Job -> Could you write out the listing below again with "headline" changed to "story", everything else left the same and the pictures omitted?

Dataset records
*-*-*

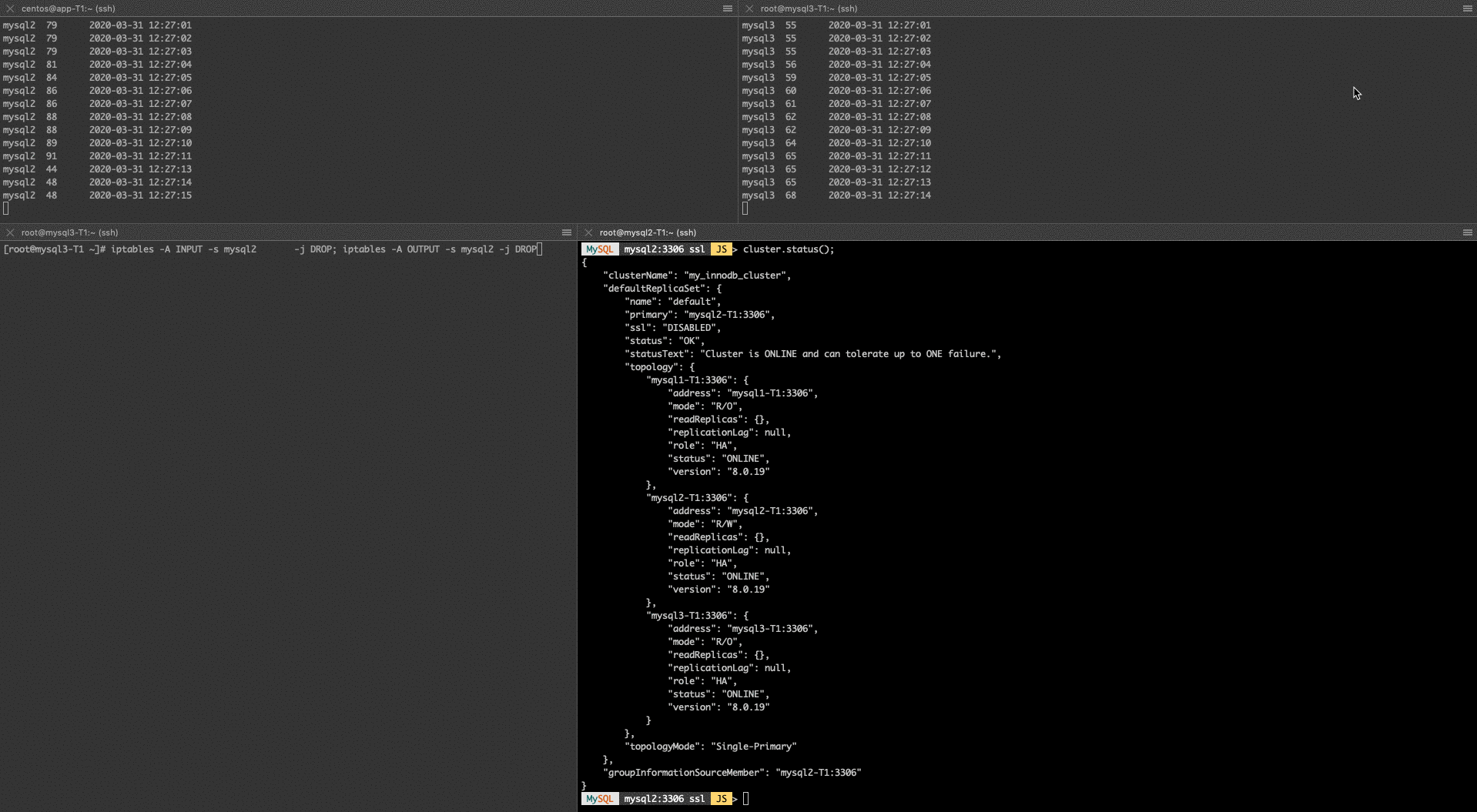Click the "statusText" line in the cluster output
The image size is (1477, 812).
click(812, 354)
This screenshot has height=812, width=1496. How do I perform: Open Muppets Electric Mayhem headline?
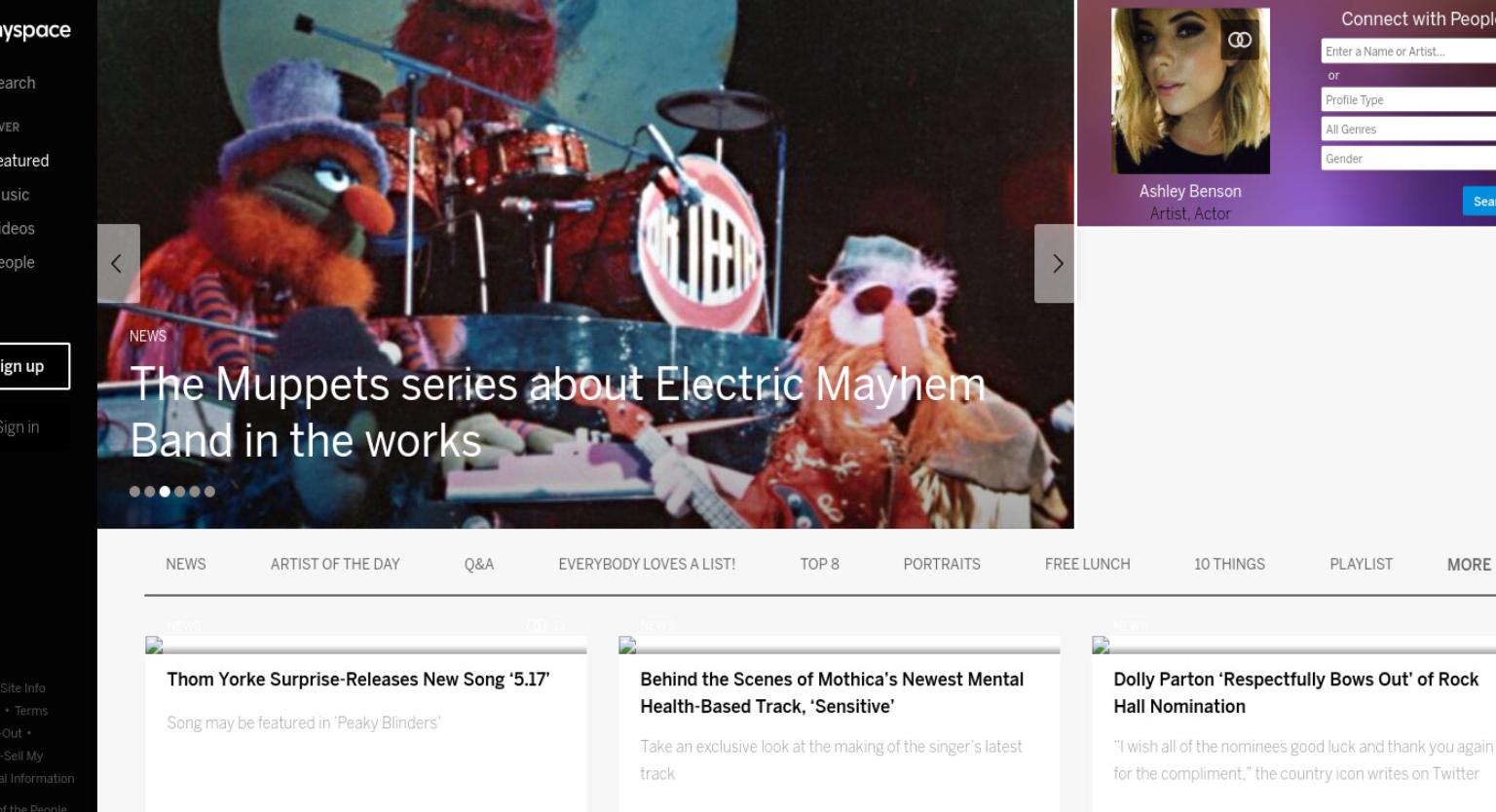point(558,412)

*-*-*

Finished answer ->
Click the "statusText" line in the cluster output
The image size is (1477, 812).
click(812, 354)
This screenshot has height=812, width=1496. How do I perform: Open Muppets Electric Mayhem story?
point(558,412)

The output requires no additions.